不管mRNA和STARR^TM SARS-CoV-2 RNA構建體之RNA長度的差異，該LNP直徑、多分散性指數和RNA捕集效率相似(第1B圖)。轉染後24小時透過S蛋白之陽性西方點墨檢測來確認細胞溶胞產物中之mRNA疫苗和STARR^TM SARS-CoV-2 RNA構建體的體外表現(第1C圖)。亦觀察到mRNA和STARR^TM 疫苗均表現全長S蛋白和裂解之S蛋白(即，S被裂解為S1和S2跨膜和胞質膜結構域)之混合物(第1C圖)。藉由使用表現螢光素酶報告子之mRNA和STARR^TM 構建體來比較BALB/c小鼠體內二種RNA平台之蛋白質表現(第1D圖)。雖然表現水準隨時間降低，注射mRNA疫苗構建體之動物在第1天顯示高體內螢光素酶表現。相反地，注射STARR^TM 之小鼠中的螢光素酶表現直至接種後第7天仍顯示出持續甚至增加之信號，除了那些被給予0.2 μg劑量者外(第1D圖)。

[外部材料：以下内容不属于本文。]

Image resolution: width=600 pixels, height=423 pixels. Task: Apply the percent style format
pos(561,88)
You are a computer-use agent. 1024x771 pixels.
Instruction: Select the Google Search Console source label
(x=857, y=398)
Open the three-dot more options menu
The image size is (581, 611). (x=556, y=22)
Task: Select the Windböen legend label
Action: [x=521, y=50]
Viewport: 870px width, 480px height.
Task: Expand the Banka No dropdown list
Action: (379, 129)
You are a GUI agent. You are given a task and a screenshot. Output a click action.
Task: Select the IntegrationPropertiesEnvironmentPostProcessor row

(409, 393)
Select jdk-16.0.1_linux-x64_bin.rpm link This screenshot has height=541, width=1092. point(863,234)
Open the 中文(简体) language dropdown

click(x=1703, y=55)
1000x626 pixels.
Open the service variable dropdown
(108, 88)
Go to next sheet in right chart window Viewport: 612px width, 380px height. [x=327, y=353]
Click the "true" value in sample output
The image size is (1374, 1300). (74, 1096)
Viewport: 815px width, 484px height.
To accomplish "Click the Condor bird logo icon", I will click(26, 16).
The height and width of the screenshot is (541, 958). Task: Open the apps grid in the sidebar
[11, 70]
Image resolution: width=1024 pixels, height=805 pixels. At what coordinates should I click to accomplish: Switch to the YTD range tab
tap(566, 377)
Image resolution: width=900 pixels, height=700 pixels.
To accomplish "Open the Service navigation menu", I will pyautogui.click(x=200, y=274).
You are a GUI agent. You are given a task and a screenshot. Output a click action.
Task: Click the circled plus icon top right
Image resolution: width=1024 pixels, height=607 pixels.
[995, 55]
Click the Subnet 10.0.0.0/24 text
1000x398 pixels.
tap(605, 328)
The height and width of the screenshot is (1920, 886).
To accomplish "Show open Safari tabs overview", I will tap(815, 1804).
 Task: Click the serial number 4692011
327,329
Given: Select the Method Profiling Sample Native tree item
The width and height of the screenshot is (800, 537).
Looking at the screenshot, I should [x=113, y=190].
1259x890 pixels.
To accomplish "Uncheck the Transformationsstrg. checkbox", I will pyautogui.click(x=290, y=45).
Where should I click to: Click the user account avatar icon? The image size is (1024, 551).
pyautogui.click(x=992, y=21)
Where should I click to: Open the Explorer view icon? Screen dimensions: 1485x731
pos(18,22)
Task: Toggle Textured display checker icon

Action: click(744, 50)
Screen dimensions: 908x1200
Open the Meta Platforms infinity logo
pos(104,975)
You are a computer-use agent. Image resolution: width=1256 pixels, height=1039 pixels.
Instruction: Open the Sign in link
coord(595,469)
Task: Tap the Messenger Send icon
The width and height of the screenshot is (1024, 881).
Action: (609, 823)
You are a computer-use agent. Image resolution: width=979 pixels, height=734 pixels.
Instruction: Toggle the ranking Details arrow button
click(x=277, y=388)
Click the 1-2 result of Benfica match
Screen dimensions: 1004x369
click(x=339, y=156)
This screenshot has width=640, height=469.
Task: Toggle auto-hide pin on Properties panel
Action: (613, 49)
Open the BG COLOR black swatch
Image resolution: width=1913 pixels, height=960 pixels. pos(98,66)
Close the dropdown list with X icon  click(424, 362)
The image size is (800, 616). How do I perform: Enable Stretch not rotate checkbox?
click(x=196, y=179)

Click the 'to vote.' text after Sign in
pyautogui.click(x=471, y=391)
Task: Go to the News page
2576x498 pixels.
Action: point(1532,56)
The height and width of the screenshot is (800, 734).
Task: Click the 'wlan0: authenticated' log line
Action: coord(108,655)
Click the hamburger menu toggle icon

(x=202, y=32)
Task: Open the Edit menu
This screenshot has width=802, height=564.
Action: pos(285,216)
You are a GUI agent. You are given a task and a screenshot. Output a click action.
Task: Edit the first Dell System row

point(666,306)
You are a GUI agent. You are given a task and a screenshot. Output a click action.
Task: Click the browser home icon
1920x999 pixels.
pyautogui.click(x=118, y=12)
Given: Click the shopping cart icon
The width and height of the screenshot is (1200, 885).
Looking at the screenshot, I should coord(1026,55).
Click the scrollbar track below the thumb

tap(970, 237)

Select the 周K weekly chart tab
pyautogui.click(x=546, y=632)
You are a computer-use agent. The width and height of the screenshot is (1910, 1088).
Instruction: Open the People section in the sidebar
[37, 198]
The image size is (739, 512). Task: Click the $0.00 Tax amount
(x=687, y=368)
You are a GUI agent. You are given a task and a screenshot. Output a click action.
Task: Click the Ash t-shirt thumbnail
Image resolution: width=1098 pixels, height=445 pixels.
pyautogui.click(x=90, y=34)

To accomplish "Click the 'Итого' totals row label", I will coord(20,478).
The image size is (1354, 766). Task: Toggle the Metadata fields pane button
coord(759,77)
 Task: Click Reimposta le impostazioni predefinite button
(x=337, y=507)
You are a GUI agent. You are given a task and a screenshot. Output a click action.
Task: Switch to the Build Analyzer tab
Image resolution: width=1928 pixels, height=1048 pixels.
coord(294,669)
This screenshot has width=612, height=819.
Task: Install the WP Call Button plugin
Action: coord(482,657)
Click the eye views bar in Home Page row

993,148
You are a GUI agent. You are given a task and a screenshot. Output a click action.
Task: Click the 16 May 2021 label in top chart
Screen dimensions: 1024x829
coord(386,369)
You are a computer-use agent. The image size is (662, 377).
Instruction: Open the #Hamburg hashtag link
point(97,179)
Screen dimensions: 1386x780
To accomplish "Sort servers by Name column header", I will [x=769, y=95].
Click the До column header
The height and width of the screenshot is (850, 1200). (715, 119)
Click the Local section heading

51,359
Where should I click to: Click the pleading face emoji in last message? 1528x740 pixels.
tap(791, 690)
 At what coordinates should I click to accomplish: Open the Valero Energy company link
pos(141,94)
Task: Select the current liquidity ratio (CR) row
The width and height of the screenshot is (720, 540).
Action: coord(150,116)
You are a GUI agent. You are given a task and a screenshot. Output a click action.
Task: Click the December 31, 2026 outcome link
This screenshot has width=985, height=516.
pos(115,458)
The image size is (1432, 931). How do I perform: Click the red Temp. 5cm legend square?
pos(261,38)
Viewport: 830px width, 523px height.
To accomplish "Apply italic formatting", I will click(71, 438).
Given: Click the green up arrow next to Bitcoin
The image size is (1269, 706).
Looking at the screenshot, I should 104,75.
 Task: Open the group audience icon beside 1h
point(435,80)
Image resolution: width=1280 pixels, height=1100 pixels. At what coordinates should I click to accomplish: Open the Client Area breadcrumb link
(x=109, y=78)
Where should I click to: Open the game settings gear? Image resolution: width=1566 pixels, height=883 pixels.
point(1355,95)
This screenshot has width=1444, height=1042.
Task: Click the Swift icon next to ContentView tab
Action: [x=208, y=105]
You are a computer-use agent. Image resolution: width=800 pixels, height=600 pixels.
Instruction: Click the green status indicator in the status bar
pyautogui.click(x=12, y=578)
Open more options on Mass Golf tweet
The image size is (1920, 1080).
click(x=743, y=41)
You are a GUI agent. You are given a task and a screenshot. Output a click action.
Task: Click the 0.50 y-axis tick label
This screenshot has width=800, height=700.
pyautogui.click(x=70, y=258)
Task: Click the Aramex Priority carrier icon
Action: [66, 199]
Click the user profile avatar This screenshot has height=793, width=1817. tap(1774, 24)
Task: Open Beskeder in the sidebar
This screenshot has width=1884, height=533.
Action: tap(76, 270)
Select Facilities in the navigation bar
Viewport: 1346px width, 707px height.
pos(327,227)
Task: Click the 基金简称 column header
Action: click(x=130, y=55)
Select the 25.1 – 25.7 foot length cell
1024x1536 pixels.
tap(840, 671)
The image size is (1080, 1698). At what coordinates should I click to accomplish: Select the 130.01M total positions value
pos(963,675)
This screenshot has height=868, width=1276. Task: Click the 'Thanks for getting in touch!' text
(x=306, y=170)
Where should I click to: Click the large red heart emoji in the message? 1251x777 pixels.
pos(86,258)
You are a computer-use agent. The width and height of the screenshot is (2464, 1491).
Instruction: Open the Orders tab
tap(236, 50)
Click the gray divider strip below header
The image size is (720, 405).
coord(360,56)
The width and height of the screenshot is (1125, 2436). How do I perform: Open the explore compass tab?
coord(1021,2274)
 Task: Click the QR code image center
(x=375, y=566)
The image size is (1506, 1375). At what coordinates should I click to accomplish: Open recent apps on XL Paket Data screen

這些數據表明劑量對劑量下，與mRNA疫苗相比較，STARR^TM 之抗原表現更加延長。實施例 2

本實施例描述接種STARR^TM 構建體和mRNA疫苗後之免疫基因表現。

為C57BL/6J小鼠接種劑量為0.2 μg、2 μg和10 μg之STARR^TM SARS-CoV-2 RNA(編碼如上述之SARS-CoV-2糖蛋白(實施例1))和mRNA疫苗或PBS對照組。前4天動物體重無顯著之平均減輕發生，除了那些接受10 μg之STARR^TM SARS-CoV-2 RNA者(第2A圖)。然而，除了體重減輕以外，臨床評分之最小差異表明其他臨床徵狀很少。接種疫苗後第3天體重和臨床評分均得到改善。

先天免疫反應(諸如第I型干擾素(IFN)反應)先前已被證明與，例如接種黃熱病疫苗後之疫苗免疫原性有關。此外，活性氧類驅動之促炎反應已證明會加強黃熱病疫苗接種中之全身性不良事件。因此，測量接種PBS、mRNA疫苗或STARR^TM SARS-CoV-2 RNA構建體之C57BL/6小鼠之全血中的先天免疫和促炎性基因之表現。與mRNA疫苗或PBS相比較，接種STARR^TM SARS-CoV-2 RNA之動物中第I型IFN途徑中之基因的表現最高(第2B圖和第8圖)。相反地，與mRNA疫苗或PBS相比較，接種STARR^TM SARS-CoV-2 RNA後，與促炎反應相關之基因大多大量減少(第2B圖和第8圖)。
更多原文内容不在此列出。